Satisfecho el policía, había que prestarse a las exigencias de la higiene. Me puse una mascarilla estéril y una bata desechable. En el espejo del vestidor me parecí una extraña a mí misma: ojos grises cargados de fatiga, el pelo revuelto por el viento y la mascarilla que disfrazaba mi personalidad. Deseé no aterrorizar al debilitado anciano.

Cuando salí, el doctor Metzinger estaba esperándome. Era un hombre de calvicie incipiente de cuarenta y tantos años. Llevaba mocasines Gucci y un grueso brazalete de oro en la muñeca izquierda. Supongo que en algo hay que gastarse el dinero.

– El señor Herschel insistió tanto en hablar con usted que pensamos que sería lo mejor -dijo en voz baja, como si el tío Stefan pudiese oírlo y ser molestado-. Quiero de todos modos que sea usted muy prudente. Ha perdido mucha sangre y ha sufrido un trauma intenso. No quiero que le diga nada que pueda hacerle recaer.

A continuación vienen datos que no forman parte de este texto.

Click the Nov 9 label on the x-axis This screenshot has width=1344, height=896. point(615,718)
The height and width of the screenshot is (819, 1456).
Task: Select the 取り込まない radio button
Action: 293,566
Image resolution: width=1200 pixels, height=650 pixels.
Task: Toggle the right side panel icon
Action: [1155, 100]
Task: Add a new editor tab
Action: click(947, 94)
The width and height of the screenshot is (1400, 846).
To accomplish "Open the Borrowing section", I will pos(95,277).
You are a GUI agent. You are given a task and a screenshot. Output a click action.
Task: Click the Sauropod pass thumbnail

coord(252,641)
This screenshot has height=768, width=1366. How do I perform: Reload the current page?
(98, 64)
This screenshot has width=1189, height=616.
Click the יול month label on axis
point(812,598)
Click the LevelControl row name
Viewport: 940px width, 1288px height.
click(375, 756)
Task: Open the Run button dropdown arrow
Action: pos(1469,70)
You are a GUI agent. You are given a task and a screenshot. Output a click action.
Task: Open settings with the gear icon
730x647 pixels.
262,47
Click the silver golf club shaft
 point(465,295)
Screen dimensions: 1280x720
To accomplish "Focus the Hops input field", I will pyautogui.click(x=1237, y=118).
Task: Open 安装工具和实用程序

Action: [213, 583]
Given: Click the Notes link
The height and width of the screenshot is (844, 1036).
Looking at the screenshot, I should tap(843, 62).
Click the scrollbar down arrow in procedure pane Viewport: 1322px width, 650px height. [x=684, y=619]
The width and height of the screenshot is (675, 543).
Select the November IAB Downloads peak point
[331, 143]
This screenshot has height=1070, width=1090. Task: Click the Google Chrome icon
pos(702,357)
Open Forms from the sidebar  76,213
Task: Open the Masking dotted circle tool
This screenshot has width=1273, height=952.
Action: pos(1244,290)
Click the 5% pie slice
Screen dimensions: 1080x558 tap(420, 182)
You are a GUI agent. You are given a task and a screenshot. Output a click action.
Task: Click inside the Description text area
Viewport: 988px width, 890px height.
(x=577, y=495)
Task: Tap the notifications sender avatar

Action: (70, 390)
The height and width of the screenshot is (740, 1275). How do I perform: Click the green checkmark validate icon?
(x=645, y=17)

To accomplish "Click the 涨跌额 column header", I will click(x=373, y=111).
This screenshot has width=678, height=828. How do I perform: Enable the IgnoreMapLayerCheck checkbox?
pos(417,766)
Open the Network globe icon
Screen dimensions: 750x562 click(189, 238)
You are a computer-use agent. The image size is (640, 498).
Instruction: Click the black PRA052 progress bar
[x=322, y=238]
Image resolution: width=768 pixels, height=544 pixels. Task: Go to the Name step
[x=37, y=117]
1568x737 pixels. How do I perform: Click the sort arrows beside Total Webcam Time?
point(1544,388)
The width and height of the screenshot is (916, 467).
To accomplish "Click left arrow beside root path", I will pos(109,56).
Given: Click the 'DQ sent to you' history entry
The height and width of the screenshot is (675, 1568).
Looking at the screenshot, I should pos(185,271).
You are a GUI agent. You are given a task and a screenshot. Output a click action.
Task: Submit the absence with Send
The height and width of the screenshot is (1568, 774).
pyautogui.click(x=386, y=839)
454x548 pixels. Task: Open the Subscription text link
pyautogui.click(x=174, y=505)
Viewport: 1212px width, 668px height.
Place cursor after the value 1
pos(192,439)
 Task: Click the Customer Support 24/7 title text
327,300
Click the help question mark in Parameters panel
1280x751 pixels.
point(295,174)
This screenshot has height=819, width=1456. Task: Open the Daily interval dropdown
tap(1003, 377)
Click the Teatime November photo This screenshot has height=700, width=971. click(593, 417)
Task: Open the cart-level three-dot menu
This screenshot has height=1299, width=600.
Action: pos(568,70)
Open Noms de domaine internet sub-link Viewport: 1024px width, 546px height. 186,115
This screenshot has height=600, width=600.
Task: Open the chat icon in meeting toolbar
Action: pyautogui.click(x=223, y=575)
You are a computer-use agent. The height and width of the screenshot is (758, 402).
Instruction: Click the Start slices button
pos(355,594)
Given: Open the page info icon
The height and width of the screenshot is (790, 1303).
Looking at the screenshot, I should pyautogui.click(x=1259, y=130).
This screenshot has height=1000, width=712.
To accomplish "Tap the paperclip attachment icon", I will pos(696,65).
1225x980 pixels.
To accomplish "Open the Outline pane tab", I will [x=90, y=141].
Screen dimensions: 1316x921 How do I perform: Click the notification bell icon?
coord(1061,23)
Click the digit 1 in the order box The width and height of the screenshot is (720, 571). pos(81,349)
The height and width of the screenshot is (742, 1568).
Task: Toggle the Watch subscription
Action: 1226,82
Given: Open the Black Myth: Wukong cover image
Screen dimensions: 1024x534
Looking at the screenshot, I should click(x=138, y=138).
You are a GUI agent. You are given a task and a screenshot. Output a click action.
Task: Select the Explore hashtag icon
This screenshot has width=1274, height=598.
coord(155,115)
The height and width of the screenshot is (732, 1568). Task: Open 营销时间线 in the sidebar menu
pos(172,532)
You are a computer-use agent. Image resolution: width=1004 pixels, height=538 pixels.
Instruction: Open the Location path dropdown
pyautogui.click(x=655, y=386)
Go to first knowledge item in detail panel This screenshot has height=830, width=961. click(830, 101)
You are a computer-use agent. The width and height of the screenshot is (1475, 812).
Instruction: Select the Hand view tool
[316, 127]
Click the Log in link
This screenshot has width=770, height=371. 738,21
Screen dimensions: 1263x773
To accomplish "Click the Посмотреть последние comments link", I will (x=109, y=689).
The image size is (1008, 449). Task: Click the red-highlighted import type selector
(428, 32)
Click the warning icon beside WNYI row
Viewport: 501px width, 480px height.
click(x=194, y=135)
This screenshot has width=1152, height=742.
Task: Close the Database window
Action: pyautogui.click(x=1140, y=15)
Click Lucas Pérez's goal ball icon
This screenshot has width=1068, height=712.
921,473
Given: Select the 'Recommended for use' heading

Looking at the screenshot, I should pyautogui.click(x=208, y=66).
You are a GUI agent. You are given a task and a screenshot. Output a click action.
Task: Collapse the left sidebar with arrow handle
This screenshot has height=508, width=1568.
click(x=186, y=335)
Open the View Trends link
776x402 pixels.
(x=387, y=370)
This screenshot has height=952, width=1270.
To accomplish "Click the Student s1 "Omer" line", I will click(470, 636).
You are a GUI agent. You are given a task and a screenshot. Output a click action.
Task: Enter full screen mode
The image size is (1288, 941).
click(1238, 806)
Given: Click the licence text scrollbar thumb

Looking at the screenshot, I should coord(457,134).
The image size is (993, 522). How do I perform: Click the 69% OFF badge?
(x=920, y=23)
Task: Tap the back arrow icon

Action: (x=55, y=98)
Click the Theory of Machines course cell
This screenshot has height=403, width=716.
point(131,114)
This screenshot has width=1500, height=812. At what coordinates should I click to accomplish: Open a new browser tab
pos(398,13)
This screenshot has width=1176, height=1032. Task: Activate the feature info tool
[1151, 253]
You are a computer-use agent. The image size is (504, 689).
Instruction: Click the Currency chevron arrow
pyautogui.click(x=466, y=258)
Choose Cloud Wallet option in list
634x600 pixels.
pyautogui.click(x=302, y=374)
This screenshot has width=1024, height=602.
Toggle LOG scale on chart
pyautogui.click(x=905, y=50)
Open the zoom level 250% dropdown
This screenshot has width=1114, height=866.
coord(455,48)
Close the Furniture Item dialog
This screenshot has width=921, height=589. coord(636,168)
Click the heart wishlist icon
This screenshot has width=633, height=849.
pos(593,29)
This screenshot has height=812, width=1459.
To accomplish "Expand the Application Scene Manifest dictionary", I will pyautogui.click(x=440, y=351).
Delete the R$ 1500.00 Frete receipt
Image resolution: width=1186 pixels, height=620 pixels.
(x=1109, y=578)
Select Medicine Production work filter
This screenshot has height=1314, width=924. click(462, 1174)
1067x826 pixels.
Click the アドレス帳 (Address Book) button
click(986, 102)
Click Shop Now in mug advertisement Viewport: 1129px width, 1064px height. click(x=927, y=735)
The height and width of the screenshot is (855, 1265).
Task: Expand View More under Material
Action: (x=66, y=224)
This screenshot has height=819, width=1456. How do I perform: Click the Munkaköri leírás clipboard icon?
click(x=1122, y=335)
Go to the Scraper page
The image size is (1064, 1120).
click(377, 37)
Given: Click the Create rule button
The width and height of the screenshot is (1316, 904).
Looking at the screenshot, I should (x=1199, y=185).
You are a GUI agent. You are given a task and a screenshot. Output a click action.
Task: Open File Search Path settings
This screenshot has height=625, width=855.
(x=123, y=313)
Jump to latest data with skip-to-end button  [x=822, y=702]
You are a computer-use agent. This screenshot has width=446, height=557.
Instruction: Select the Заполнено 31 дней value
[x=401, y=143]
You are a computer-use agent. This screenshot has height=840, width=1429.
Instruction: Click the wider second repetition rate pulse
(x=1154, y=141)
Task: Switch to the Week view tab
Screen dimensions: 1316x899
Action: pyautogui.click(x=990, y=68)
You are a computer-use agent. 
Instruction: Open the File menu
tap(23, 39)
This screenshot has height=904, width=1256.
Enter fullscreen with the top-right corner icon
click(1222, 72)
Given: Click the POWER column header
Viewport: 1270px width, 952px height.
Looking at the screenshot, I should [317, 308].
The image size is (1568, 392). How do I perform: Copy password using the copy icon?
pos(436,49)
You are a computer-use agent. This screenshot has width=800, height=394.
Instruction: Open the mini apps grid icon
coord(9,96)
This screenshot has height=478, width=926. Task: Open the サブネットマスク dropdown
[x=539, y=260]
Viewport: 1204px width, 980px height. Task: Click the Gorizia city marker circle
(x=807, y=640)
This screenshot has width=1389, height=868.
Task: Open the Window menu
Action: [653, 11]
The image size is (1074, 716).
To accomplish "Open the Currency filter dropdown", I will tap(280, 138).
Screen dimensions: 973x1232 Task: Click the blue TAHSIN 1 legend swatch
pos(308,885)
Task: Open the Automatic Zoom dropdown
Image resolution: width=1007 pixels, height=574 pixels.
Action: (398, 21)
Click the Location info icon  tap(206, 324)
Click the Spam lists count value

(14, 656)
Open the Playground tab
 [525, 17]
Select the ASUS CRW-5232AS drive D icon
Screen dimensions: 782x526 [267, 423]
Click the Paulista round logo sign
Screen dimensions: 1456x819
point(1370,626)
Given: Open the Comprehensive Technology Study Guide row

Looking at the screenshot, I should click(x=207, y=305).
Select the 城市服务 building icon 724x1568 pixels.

No podía enfrentarme a otra discusión aquel día. No hice más que asentir y le dije que comprendía. Abrió la puerta de la unidad y me condujo al interior. Me sentí como si fuese a ser conducida a presencia de la realeza. El tío Stefan estaba aislado del resto de la unidad, en una habitación privada. Cuando me di cuenta de que Metzinger me seguía al interior, me detuve.

– Tengo la sensación de que lo que el señor Herschel quiere decirme es confidencial, doctor. Si no quiere perderle de vista, ¿podría hacerlo desde la puerta?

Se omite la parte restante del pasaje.